GOAL
Copy the lines below word for word, beginning with the line that contains "Given: Collapse the" and ending with the line that contains "Action: click(x=220, y=421)".

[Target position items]
------------
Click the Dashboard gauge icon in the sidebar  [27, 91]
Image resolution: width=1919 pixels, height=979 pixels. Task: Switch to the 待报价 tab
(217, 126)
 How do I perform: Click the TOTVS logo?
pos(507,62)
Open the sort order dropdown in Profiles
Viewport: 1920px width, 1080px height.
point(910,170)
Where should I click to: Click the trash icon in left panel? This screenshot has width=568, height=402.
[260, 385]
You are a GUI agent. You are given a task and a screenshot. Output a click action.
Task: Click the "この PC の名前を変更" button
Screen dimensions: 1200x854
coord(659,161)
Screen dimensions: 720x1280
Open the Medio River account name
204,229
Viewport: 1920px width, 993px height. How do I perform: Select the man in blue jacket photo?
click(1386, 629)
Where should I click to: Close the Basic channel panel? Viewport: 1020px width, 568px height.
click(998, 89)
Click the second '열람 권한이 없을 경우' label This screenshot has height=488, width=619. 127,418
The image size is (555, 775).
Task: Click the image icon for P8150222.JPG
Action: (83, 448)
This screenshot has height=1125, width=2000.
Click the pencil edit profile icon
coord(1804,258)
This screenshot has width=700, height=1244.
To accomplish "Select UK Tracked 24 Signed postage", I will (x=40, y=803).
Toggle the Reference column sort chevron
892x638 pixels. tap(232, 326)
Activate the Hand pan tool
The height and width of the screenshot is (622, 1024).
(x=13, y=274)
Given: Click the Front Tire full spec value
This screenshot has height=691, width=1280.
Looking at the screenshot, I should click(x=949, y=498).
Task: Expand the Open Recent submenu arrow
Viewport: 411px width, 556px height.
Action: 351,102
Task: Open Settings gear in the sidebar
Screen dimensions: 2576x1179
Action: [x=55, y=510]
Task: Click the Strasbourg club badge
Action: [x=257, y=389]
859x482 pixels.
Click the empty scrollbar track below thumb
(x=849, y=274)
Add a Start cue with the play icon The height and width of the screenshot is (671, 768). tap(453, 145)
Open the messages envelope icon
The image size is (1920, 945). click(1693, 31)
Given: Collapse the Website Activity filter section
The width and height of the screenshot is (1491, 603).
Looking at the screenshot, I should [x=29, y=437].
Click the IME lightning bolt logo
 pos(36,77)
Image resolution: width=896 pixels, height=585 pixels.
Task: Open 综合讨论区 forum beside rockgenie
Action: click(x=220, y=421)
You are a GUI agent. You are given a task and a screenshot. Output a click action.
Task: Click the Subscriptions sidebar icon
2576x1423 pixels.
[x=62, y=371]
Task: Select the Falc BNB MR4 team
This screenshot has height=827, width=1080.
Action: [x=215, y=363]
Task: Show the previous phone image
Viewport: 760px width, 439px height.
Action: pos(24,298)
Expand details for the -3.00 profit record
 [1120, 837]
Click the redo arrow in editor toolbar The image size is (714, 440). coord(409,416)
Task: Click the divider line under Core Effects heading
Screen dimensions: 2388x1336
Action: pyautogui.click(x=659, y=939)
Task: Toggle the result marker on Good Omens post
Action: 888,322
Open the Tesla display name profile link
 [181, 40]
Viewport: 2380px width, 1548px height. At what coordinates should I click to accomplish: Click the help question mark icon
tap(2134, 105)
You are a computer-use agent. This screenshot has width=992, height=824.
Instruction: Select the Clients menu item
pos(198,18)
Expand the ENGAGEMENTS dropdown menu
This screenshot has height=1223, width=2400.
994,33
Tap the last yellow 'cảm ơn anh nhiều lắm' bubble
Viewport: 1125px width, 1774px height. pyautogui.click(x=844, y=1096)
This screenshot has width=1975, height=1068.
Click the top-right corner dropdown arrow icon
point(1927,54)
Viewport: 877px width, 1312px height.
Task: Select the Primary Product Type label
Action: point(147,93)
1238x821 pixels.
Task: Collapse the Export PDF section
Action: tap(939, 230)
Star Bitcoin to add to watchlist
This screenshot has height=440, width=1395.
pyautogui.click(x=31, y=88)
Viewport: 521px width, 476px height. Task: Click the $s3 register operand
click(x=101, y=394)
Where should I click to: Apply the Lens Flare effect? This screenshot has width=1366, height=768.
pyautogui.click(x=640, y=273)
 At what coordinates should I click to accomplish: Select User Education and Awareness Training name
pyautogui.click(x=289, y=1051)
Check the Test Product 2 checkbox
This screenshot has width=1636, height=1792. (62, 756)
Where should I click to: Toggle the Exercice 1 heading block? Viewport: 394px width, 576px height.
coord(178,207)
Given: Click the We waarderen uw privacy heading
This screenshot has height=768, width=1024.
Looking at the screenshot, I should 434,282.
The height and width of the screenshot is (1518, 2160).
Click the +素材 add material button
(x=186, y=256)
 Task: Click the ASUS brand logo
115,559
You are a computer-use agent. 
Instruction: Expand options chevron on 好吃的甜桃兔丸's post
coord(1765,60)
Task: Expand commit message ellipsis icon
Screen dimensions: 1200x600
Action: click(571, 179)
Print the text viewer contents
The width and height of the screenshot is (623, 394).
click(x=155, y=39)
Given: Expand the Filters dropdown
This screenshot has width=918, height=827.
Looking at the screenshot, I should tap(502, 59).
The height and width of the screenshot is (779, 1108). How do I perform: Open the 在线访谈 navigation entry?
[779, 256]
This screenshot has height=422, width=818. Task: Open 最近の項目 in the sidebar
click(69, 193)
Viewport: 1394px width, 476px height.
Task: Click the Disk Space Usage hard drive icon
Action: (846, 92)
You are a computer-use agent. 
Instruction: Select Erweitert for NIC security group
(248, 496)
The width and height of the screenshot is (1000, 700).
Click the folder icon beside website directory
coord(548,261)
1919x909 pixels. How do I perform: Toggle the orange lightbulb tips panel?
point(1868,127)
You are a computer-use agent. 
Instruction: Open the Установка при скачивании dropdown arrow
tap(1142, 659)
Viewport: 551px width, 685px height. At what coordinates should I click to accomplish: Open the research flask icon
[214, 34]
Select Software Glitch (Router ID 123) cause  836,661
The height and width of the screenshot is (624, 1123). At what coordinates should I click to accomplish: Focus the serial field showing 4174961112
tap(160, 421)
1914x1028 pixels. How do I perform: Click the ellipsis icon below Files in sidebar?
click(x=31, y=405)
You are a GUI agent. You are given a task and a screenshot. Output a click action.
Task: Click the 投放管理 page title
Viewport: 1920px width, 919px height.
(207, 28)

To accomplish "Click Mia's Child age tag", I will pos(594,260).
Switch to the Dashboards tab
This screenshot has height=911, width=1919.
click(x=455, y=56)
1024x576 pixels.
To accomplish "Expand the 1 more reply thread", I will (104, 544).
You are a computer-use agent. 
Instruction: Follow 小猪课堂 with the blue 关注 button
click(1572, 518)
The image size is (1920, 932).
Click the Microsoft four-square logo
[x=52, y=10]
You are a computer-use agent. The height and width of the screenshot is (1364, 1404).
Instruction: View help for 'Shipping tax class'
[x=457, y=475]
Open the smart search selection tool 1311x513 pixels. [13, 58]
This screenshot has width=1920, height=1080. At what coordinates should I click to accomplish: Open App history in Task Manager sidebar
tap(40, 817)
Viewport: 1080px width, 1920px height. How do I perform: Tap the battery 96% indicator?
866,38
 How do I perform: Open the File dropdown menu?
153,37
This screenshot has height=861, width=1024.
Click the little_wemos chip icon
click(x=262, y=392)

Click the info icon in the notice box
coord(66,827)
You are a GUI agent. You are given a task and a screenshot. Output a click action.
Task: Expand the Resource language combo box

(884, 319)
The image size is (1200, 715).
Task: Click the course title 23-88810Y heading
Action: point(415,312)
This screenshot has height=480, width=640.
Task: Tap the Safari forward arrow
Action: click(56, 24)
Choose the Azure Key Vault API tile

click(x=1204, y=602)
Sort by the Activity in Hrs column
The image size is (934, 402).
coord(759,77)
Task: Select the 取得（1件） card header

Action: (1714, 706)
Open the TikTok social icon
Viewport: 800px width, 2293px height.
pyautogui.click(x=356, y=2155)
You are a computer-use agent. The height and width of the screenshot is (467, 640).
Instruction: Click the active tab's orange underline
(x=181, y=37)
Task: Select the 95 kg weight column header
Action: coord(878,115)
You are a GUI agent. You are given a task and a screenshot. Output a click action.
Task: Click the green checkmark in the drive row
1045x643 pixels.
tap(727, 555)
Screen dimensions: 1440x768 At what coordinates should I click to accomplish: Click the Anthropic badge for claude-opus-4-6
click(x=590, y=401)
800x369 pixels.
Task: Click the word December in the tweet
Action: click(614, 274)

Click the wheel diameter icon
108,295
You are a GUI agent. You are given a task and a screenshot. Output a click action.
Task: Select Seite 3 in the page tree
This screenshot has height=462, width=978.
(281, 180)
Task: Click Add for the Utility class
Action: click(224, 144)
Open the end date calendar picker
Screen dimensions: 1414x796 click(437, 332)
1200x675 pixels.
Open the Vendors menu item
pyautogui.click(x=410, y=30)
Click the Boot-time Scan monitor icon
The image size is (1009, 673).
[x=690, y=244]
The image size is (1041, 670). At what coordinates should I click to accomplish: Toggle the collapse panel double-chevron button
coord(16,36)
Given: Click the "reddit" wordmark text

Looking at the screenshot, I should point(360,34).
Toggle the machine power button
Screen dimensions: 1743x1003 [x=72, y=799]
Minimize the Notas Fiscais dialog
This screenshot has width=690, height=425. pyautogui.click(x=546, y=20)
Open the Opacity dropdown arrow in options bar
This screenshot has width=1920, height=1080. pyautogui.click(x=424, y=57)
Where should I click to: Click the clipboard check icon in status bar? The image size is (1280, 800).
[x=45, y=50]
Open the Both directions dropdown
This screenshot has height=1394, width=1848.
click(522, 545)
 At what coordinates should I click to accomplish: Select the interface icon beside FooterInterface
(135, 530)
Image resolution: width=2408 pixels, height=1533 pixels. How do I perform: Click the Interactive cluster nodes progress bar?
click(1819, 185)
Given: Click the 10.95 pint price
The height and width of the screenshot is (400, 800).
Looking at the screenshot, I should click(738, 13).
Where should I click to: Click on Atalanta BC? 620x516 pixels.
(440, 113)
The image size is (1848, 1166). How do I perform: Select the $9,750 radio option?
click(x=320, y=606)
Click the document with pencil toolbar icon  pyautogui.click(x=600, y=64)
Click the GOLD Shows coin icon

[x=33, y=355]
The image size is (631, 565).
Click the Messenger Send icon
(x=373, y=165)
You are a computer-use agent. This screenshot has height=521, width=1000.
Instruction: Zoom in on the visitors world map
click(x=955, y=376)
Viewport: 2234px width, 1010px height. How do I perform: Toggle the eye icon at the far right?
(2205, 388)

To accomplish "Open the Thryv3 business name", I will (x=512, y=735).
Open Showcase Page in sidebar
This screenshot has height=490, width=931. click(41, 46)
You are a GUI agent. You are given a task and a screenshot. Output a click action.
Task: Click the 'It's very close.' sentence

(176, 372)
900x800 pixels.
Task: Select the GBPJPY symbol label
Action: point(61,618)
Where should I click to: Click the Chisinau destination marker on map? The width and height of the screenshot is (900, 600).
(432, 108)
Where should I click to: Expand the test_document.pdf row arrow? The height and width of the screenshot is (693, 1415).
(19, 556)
------------
CORRECT ANSWER
Given: Collapse the Website Activity filter section
The width and height of the screenshot is (1491, 603).
Looking at the screenshot, I should [x=29, y=437].
Click the IME lightning bolt logo
 pos(36,77)
Image resolution: width=896 pixels, height=585 pixels.
Task: Open 综合讨论区 forum beside rockgenie
Action: click(x=220, y=421)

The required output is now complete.